A $17.8 billion budget package cleared the Arizona Senate early Wednesday morning as lawmakers fast-track a fiscal year 2024 plan that would pour money into housing and education, while providing a one-time tax rebate and letting the state’s universal school voucher program continue to expand.
And after Democrats spent the morning complaining about the content of the deal and the negotiating process behind it, more than half of the Democratic members of the Senate supported the deal in a series of middle-of-the-night votes.
The vote on the principal spending bill came at about 4:30 a.m. and passed 25-5, with all Republicans and nine Democrats voting ‘Yes.’

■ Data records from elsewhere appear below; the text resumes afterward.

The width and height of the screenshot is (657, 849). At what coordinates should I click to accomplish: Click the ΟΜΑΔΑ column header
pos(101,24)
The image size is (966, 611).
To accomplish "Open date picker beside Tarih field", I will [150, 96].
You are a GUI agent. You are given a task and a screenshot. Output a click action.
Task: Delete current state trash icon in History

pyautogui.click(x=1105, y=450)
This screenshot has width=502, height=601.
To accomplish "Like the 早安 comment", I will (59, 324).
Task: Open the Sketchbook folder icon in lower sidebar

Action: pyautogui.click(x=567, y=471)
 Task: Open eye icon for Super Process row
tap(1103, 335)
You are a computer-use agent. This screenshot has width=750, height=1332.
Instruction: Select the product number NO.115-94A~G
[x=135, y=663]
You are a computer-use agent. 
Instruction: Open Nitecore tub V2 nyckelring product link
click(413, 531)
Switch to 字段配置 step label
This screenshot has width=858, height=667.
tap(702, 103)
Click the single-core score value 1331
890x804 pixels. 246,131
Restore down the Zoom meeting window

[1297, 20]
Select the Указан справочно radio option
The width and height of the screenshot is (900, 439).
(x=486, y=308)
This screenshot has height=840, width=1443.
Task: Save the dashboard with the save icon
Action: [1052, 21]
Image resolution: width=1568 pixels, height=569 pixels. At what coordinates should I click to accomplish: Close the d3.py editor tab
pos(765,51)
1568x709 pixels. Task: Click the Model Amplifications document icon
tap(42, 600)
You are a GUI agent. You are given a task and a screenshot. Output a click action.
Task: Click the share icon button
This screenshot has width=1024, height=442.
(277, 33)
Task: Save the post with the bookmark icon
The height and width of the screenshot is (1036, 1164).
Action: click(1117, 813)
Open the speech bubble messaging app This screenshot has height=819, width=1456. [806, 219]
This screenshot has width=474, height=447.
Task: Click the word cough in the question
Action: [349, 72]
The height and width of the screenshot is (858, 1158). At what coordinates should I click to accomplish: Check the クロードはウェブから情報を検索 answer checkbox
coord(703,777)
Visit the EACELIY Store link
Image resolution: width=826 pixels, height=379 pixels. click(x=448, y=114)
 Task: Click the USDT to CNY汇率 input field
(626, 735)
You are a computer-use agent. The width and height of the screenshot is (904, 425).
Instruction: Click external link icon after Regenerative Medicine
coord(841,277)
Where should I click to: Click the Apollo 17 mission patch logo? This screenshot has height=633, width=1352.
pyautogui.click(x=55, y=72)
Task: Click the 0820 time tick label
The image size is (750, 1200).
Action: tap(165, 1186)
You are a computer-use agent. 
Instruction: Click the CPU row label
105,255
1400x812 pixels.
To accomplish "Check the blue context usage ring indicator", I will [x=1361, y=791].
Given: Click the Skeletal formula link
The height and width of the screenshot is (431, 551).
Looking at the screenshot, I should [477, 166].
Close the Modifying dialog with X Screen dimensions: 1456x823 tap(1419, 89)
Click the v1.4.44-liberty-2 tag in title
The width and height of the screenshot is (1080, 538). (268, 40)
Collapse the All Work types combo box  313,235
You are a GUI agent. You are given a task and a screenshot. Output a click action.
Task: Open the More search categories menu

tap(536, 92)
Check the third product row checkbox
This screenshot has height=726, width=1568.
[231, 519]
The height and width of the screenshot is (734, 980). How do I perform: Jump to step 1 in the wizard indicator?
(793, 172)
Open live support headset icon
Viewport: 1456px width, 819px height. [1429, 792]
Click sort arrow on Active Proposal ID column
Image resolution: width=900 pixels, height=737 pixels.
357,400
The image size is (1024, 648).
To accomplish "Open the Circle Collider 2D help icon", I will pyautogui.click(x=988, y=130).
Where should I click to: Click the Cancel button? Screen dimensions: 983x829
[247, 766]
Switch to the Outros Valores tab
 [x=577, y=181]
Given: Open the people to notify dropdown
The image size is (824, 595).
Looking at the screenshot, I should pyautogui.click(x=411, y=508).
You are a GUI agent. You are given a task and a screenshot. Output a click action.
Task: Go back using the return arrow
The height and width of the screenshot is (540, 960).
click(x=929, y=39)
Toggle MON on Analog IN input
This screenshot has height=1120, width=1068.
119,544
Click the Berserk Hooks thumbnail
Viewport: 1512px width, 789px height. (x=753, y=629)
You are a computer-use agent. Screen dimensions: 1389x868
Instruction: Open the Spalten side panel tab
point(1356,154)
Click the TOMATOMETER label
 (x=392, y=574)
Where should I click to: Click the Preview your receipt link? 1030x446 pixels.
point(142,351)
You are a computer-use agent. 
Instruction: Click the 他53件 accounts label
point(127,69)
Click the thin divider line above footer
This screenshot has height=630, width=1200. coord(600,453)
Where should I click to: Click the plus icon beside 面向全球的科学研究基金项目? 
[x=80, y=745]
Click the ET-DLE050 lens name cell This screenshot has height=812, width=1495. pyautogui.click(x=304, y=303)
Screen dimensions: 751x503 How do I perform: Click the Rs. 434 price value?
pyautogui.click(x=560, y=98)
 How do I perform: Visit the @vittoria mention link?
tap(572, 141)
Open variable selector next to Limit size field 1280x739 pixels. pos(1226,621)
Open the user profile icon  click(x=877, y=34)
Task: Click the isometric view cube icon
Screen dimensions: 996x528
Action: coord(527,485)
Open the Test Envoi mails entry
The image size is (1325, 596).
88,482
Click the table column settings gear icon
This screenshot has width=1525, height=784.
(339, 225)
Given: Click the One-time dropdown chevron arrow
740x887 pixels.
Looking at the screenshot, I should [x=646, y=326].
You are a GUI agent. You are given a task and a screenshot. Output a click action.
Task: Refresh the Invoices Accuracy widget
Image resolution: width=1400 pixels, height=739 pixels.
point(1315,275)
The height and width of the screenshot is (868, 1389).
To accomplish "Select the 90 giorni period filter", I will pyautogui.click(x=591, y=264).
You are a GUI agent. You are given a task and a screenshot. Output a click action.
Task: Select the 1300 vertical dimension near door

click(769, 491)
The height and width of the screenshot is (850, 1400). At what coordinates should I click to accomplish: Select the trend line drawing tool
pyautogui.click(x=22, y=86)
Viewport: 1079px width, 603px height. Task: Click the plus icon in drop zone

“There’s a lot of good stuff in here,” said Sen. Mitzi Epstein, D-Tucson, the Senate minority leader, who voted for the full budget package. But like others in her caucus, Epstein supported the deal grudgingly, criticizing both Republican lawmakers and Democrat Gov. Katie Hobbs for how they handled the budget process. Epstein also called the overall spending plan “irresponsible.”
Republicans were less vocal but sounded more satisfied by the outcome. Senate President Warren Petersen, R-Gilbert, praised the process and the product of the budget deal.
“25 ‘ayes,’ five ‘nays.’ Bipartisan. Got our priorities in. That sounds like a success to me,” he said.
The package delivers major spending on issues important to Hobbs and Democrats, like $150 million for the state’s Housing Trust Fund and more than half a billion dollars for education and schools. It also includes provisions requested by GOP lawmakers, like a $260 million one-time tax rebate and a slew of smaller projects hand-picked by individual legislators.
On Wednesday morning lawmakers approved some minor amendments to the deal including adding about 13 jobs in the Attorney General’s office, but they didn’t dramatically alter the deal that was made public on Monday.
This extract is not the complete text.